A wearable. A word that has a very simple definition. It is an item/s that can be worn. When we think about wearables, we think about the current applications available in the media; smart-watches, head-mounted VR gear etc. However, wearable technology has become valuable to engineering industries. Wearables for industrial operations, coupled with modern day automation with the Internet of Things , will ensure that everyone attached to a project or a factory - or even a mine - will all be on the same page with data that is freely and immediately available.
A 3D real-time industrial operations dashboard is available from a company named Vandrico Inc. The company currently shows off how it interconnects miners and engineers, but can also be used for other industrial endeavors. It connects all the engineers and workers attached to an industrial operation across platforms. Smart watches, smartphones, tablets, and laptops. The company calls it Real-Time Operational Intelligence. As an example, Vandrico shows off their smartwatch technology, which accounts for on-site safety. Once a fire alarm goes off at an industrial operation, the smart watch can ask questions like: "Are you safe?", "Is everyone near you safe?" This way a fire or industrial problem can be quickly contained and lives can be saved. This assists with site security and safety, something that engineers need to focus on as they begin a project and whilst the project is ongoing. Their safety-smart-watches were announced last year, with the help of a company named Illumiti. They call the watch the MineSafe smartwatch, which also assists with the response-time of life-threatening situations in mines.
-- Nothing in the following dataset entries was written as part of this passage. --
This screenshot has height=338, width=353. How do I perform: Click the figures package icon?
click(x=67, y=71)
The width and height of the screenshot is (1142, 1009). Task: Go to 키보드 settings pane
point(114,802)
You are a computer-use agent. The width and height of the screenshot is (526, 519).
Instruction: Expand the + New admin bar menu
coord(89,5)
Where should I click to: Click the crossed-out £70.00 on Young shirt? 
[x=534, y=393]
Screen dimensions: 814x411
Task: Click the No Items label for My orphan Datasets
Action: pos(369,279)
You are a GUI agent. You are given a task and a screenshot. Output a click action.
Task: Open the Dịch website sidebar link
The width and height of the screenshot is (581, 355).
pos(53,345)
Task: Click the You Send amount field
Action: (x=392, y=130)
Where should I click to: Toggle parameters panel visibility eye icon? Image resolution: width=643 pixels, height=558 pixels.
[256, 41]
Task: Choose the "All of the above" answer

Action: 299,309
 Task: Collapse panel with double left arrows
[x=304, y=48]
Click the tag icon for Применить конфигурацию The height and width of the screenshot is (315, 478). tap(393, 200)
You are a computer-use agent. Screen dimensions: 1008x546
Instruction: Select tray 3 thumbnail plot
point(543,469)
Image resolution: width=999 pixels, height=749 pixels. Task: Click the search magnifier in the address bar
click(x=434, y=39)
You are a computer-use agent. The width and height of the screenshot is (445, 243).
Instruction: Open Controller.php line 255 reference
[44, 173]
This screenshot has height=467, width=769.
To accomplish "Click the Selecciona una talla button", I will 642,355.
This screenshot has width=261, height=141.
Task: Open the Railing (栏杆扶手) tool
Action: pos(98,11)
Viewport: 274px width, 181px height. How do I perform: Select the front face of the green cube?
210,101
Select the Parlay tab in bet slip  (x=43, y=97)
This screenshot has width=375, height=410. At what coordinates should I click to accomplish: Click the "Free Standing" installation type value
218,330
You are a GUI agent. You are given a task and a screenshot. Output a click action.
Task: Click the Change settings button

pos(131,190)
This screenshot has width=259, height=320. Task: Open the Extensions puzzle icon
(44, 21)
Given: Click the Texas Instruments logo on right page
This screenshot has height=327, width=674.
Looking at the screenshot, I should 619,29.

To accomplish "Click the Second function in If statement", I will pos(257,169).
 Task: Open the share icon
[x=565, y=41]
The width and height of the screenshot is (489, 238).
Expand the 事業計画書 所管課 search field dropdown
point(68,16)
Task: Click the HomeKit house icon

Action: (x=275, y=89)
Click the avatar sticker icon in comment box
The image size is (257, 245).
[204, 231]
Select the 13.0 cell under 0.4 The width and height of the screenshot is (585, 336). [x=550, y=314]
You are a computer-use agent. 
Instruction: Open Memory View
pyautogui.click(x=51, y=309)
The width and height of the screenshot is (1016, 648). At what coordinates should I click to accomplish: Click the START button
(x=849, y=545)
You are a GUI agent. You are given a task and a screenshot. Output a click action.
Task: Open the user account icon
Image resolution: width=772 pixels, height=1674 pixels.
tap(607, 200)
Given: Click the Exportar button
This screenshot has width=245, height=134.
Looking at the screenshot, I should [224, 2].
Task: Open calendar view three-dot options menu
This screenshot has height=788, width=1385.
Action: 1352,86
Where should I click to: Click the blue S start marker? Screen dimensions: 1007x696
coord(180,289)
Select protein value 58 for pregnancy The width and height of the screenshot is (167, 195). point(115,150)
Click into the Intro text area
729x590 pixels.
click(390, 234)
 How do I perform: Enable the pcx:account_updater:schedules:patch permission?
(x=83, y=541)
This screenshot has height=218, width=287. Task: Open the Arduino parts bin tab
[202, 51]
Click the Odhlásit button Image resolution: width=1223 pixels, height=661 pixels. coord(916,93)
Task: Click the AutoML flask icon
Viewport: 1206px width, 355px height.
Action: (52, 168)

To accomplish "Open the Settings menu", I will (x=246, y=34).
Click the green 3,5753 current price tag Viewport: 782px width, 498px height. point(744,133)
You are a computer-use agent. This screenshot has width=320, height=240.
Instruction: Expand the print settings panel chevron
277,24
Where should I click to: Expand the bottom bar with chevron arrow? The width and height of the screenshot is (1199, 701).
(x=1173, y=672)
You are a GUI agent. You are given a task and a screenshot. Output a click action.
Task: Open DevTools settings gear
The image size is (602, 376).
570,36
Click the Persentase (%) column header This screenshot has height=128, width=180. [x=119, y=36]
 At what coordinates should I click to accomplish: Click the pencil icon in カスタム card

It could ensure that safety in mines is paramount, especially in a mine collapse.
According to the companies the full list of uses the smartwatch has are:
- Safety alerts: Notifications of safety issues and events
- Incident Reporting: Let workers document issues quickly
- Safety monitoring: Automate lone worker checks & procedures
- Safety checklists: Verify proper procedures are followed
The company says their wearable technology would be able to save mines millions and could even save lives.
IoT-connected dashboards for industrial operations could be the most useful way of keeping a close eye on the efficiency of a workforce, and can give engineers a good idea of how far a project is.
Vandrico says their platform can be used for many different applications:
- Virtual barricades: Alert miners that they are near an unsafe area and prevent them from going there
- Lone worker: Individual miner and engineer tracking for safety check-ins and immediate ramifications for missed check-ins
- Real-Time Safety Reminder & Safety Forensic Logs
- Real-Time Incident Reporting: Any injuries can be reported immediately. Any mine maintenance issues can be reported instantly
- Mementos: The miners can deliver voice notes or text messages to other workers that would improve efficiency.
- Automated coordination of work orders: A checklist of what needs to happen during the day. A virtual "to-do" list.